> **What you need to do**: Exact copies of the lines below, from the one with "Identify the click" up to and including the one with "Name (22, 2275)", are what this calls for; leave out pictures.

> **Extracted material**:
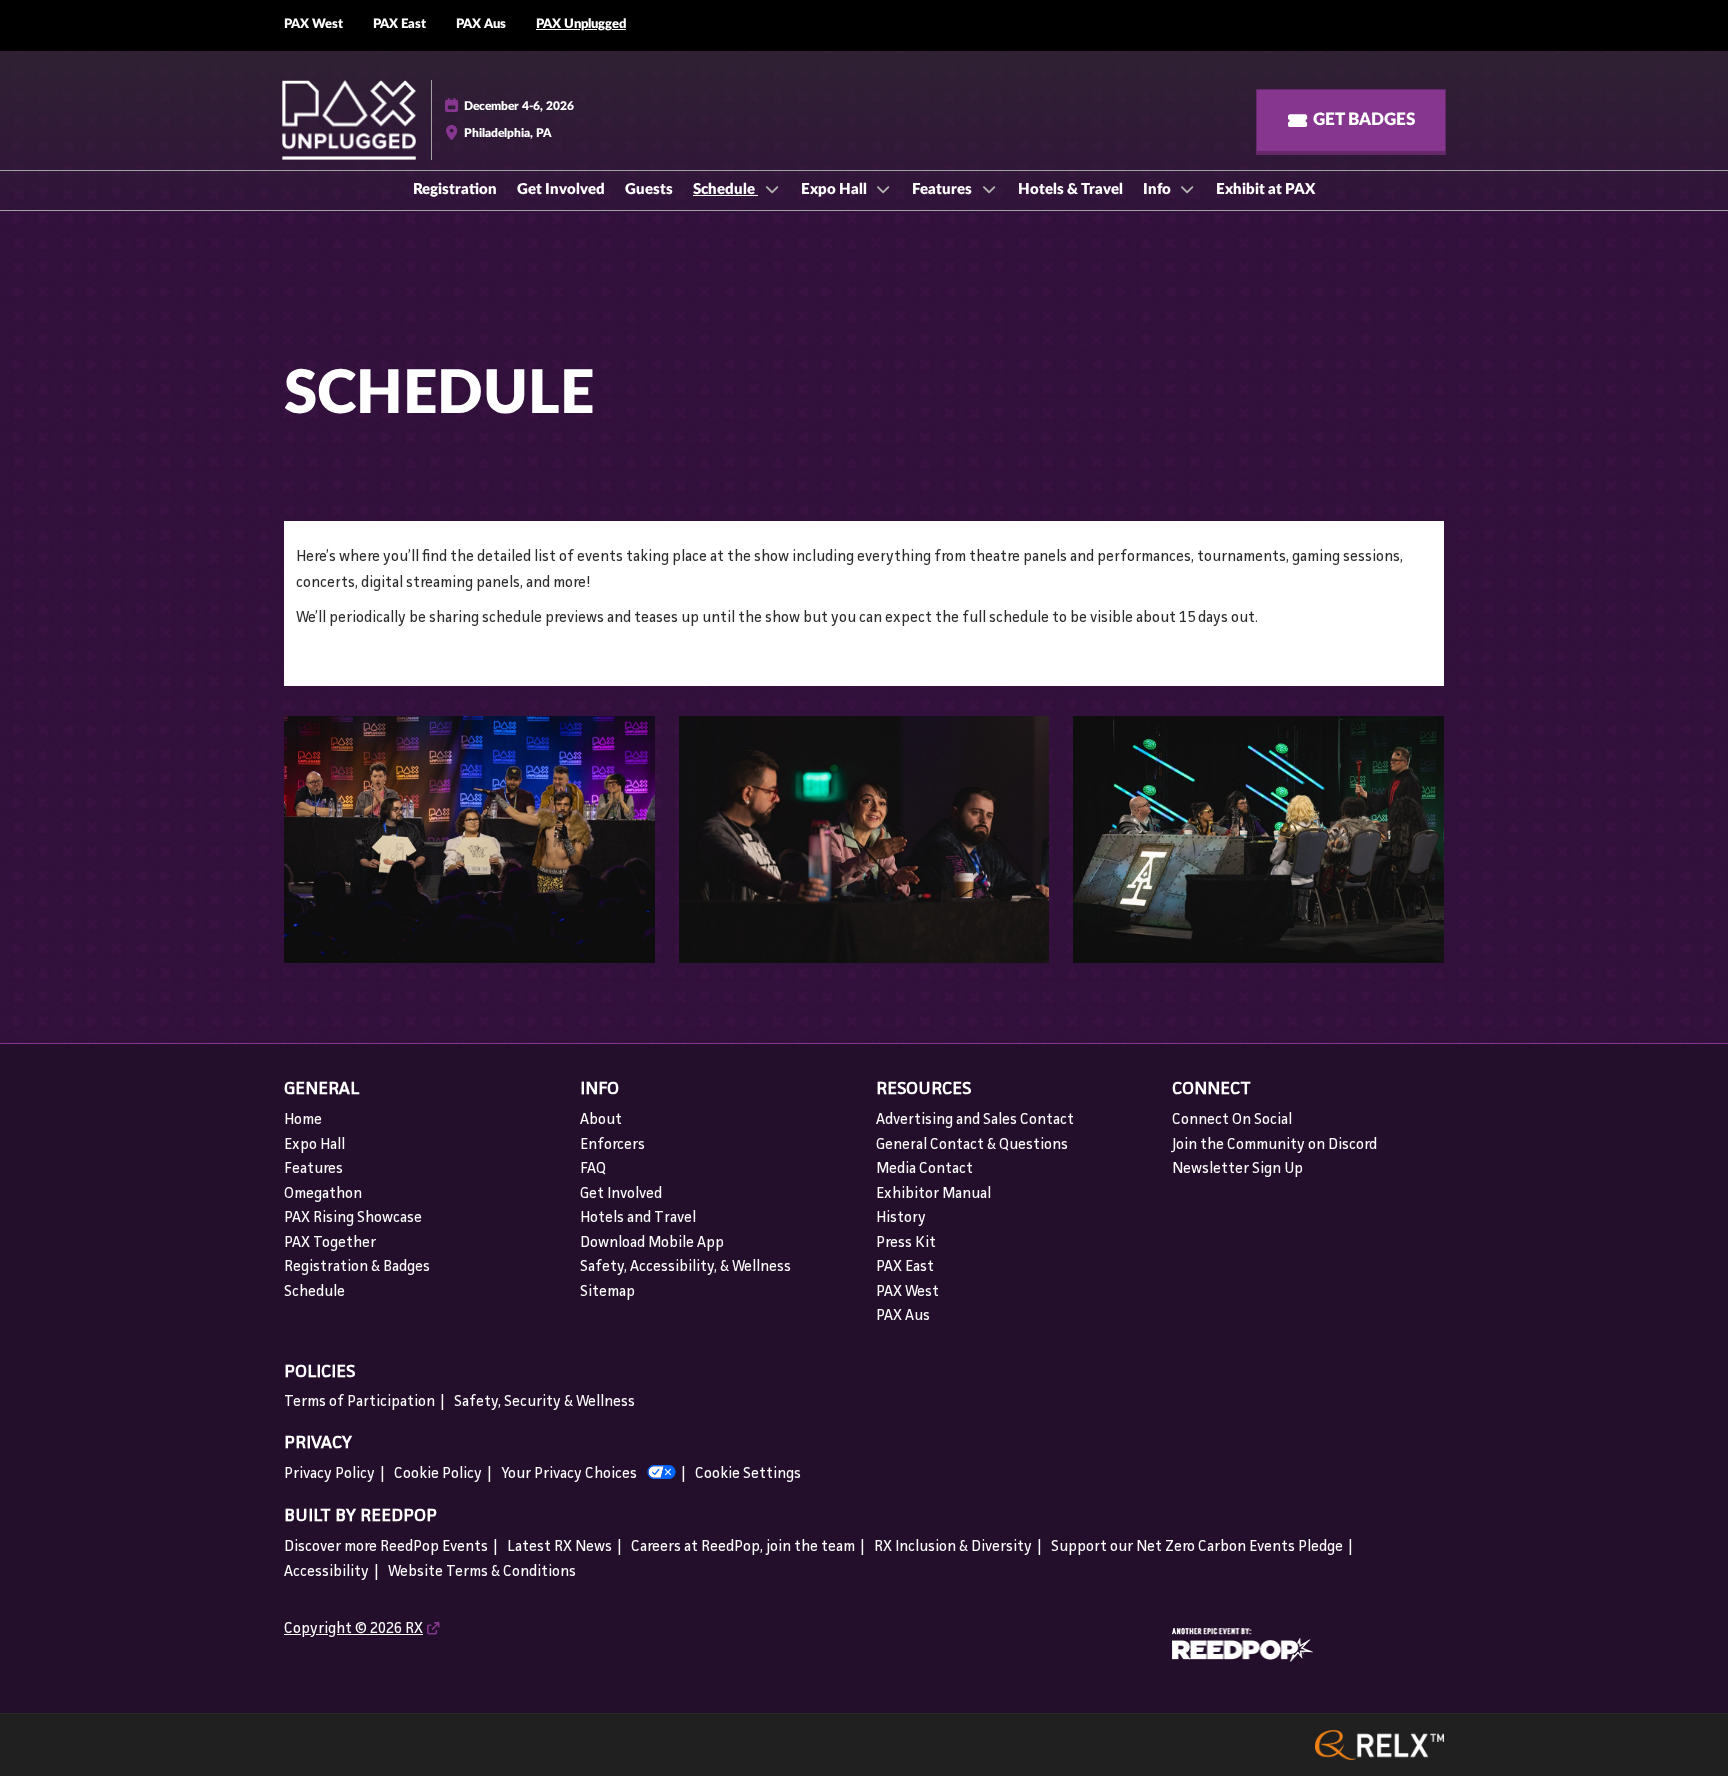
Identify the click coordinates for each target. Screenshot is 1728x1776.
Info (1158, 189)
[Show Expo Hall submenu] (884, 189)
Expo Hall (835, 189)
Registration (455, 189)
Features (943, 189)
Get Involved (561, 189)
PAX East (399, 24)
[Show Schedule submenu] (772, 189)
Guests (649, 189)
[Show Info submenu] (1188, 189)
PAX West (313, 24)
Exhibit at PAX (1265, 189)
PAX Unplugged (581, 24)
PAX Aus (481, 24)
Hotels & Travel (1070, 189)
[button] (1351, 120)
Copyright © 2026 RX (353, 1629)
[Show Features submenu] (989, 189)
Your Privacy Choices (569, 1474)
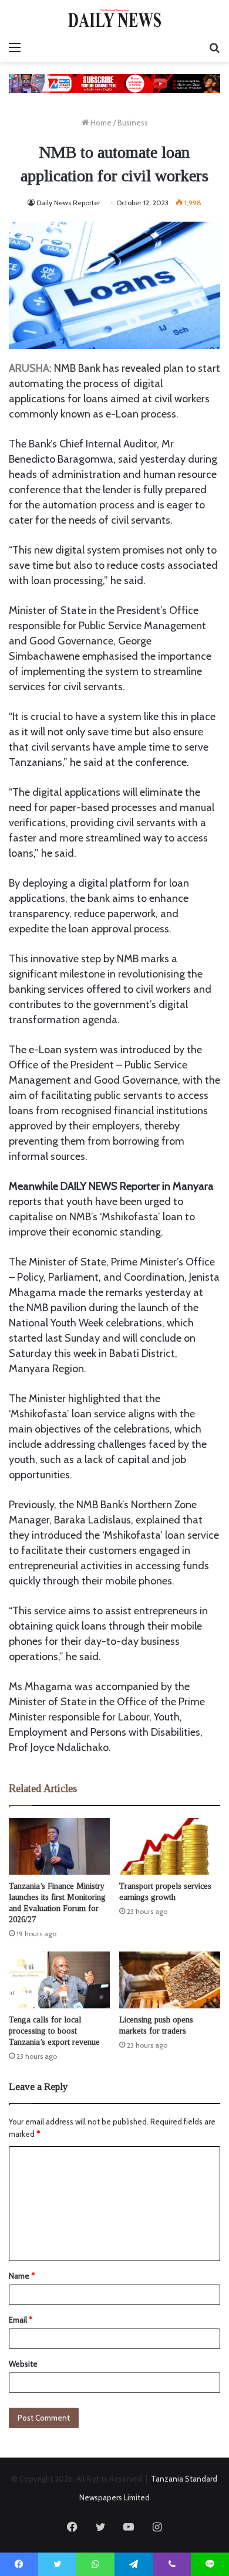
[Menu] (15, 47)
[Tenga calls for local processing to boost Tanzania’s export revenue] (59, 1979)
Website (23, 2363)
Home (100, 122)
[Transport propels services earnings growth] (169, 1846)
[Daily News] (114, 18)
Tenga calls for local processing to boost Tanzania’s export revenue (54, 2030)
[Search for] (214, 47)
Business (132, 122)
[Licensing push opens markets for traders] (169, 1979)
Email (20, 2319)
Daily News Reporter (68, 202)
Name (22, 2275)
--
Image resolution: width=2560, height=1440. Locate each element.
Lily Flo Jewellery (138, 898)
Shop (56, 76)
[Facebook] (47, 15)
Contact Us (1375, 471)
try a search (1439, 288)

> **Response to the exercise**:
Identify the click coordinates for each target. Screenshot is 1728x1776.
Info (1158, 189)
[Show Expo Hall submenu] (884, 189)
Expo Hall (835, 189)
Registration (455, 189)
Features (943, 189)
Get Involved (561, 189)
PAX East (399, 24)
[Show Schedule submenu] (772, 189)
Guests (649, 189)
[Show Info submenu] (1188, 189)
PAX West (313, 24)
Exhibit at PAX (1265, 189)
PAX Unplugged (581, 24)
PAX Aus (481, 24)
Hotels & Travel (1070, 189)
[button] (1351, 120)
Copyright © 2026 RX (353, 1629)
[Show Features submenu] (989, 189)
Your Privacy Choices (569, 1474)
[Menu] (15, 47)
[Tenga calls for local processing to boost Tanzania’s export revenue] (59, 1979)
Website (23, 2363)
Home (100, 122)
[Transport propels services earnings growth] (169, 1846)
[Daily News] (114, 18)
Tenga calls for local processing to boost Tanzania’s export revenue (54, 2030)
[Search for] (214, 47)
Business (132, 122)
[Licensing push opens markets for traders] (169, 1979)
Email (20, 2319)
Daily News Reporter (68, 202)
Name (22, 2275)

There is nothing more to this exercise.